Champions None. Active 2011–2012 to Present

Mayabeque Huracanes (The Hurricanes of Mayabeque) Similar to Artemisa created with the redrawing of La Habana province. Where as many players from La Habana joined Artemisa, while it appears others joined Industriales or Metropolitanos, Mayabeque was effectively a pure expansion team. The contraction of the Metropolitanos a year later saw much of this talent join Artemisa or Industriales and not Mayabeque.
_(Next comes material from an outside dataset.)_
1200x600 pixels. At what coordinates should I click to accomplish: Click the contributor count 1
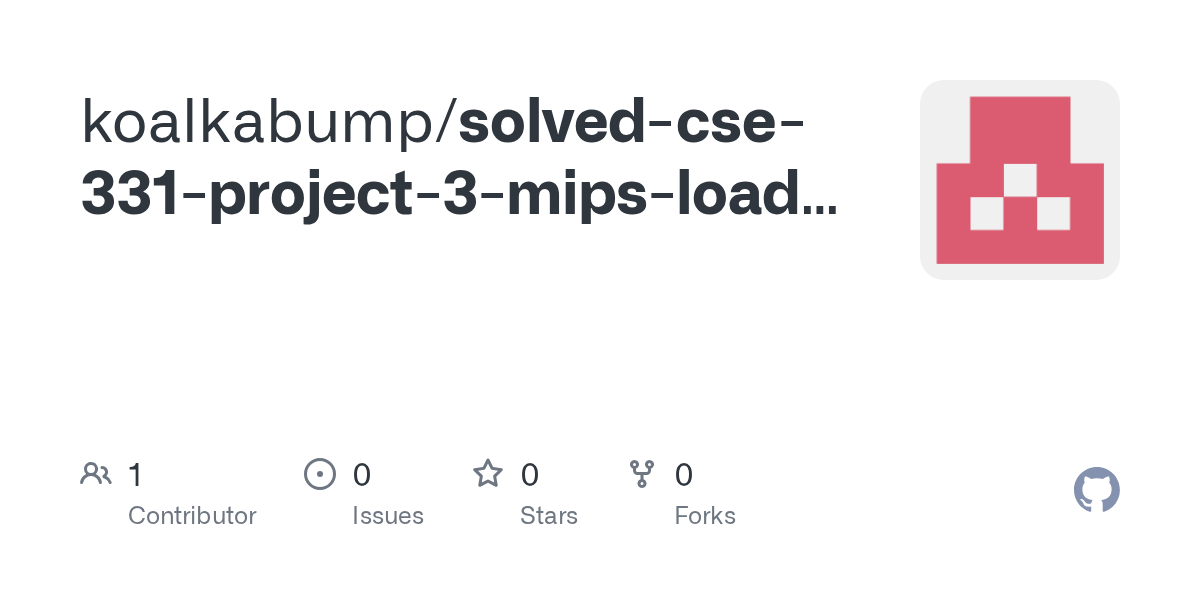135,474
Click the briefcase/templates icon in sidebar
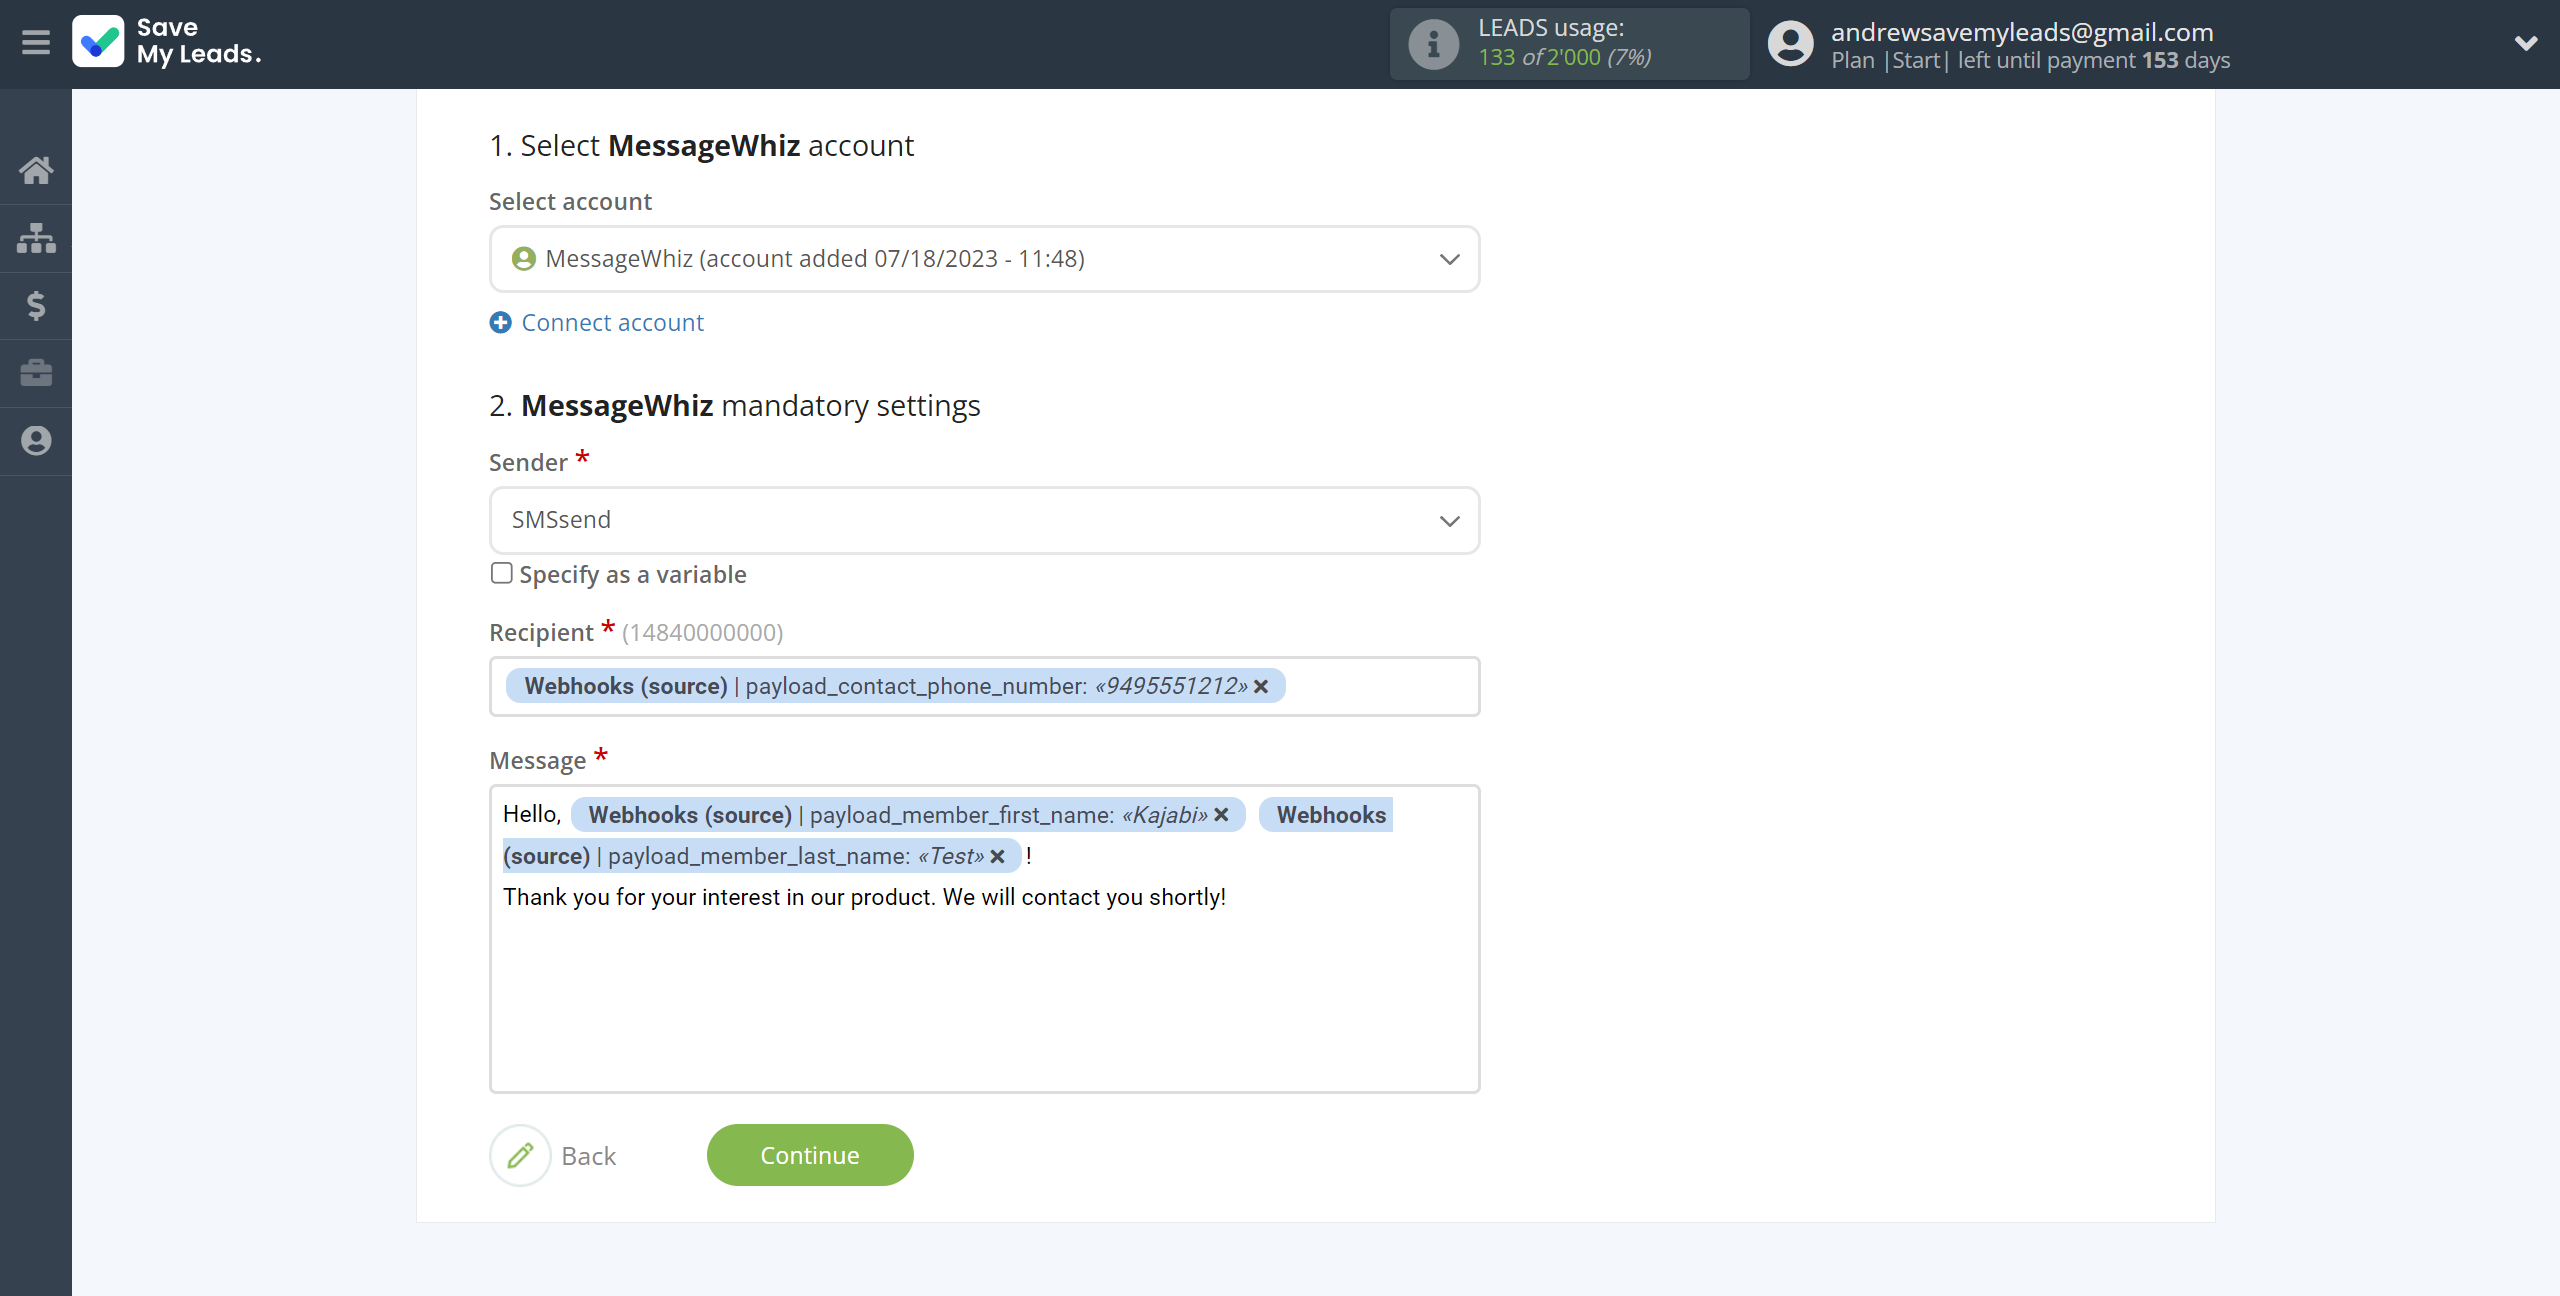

Champions None. Active 2011–2012 to Present

Returning Teams

Oriental (Eastern)

Camagüey Toros (Camagüey)

Ciego de Ávila Tigres (Ciego de Ávila)

Granma Alazanes (Bayamo)

Guantánamo Indios (Guantánamo)

Holguín Cachorros (Holguín)

Las Tunas Leñadores (Las Tunas)

Santiago de Cuba Avispas (Santiago)

Villa Clara Naranjas (Santa Clara)

Occidentale (Western)

Cienfuegos Elefantes (Cienfuegos)

Industriales Azules Leones (Havana City)

La Isla de la Juventud Piratas (La Isla)

Matanzas Cocodrilos (Matanzas)

Pinar del Río Vegueros (Pinar del Río)

Sancti Spíritus Gallos (Sancti Spíritus)

New Artemisa/Mayabeque squads

The Cuban National Series celebrated its 60th competition in 2020. The teams outlined in the 2012–2013 provincial realignment all remain. there have been changes to the schedule structure however. East & West divisions have been scrapped in place of all 16 teams in 1 large division. From 2013 to 2020 The first half of the season has been comprised of 45 games. During which the top 4 teams qualify for the 2nd phase with the next 4 squads playing a wild card playoff to designate the other 2 teams to advance. The second phase of the season consists of these 6 teams playing 45 games to determine playoff seeding with Semi-finals & Finals series consisting of best of 7.

The proposed structure for 2020 would have seen a similar structure but with an expanded number of games. All teams would be guaranteed 75 games in the first phase. The Top 4 still advance with wild card playoff, however the second phase would now consist of 50 games before a similar playoff structure. The objective was also to shift the schedule to commence in April and run through a contiguous calendar year. Complications from the global pandemic Corona Virus currently have these plans on hold.